=== Data for review ===
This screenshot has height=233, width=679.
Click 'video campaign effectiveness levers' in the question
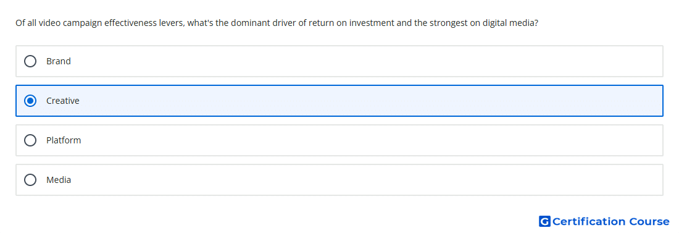pyautogui.click(x=112, y=23)
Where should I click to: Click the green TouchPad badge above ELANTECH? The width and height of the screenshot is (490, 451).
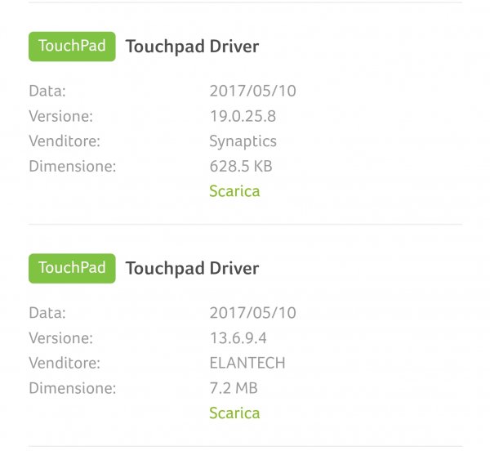tap(72, 269)
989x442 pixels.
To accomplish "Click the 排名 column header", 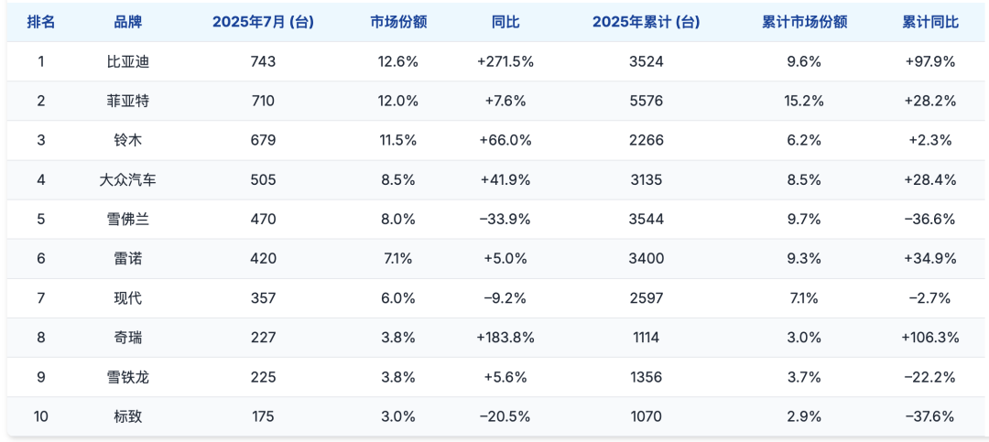I will [x=41, y=22].
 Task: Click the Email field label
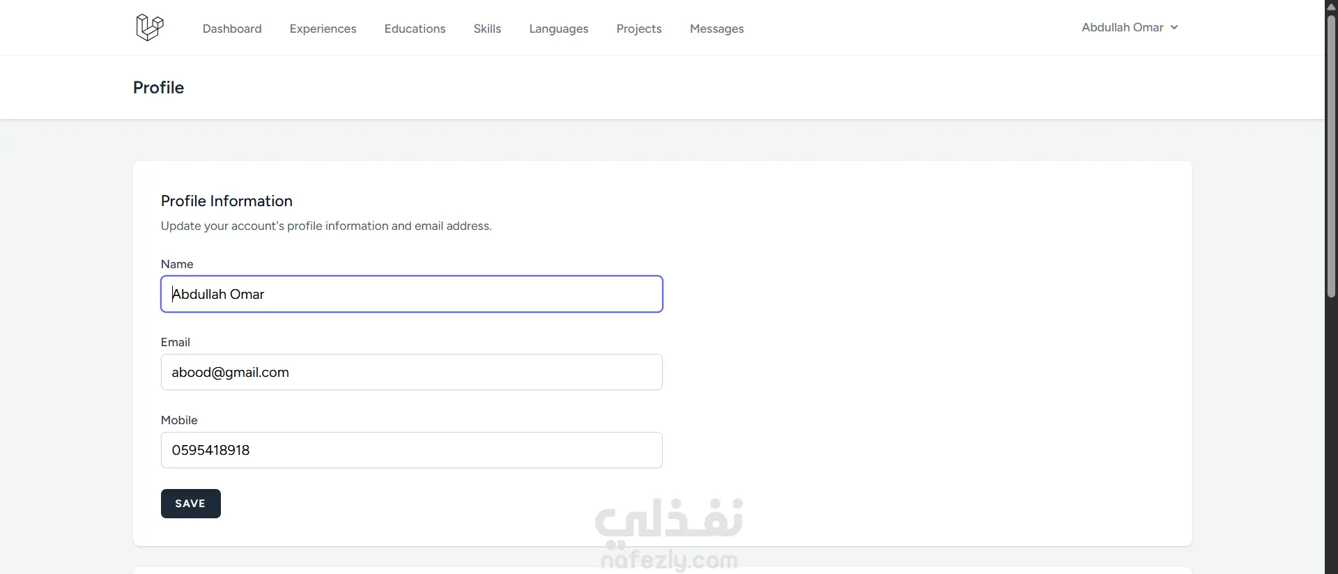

=== Task item ===
Please, without any pictures, write out exactly the lines of the listing from its first line through the line that holds "989x442 pixels.", ends included, and nothing beyond them.

=== Answer section ===
This screenshot has height=233, width=679.
Click 'video campaign effectiveness levers' in the question
pyautogui.click(x=112, y=23)
Where should I click to: Click the green TouchPad badge above ELANTECH? The width and height of the screenshot is (490, 451).
tap(72, 269)
989x442 pixels.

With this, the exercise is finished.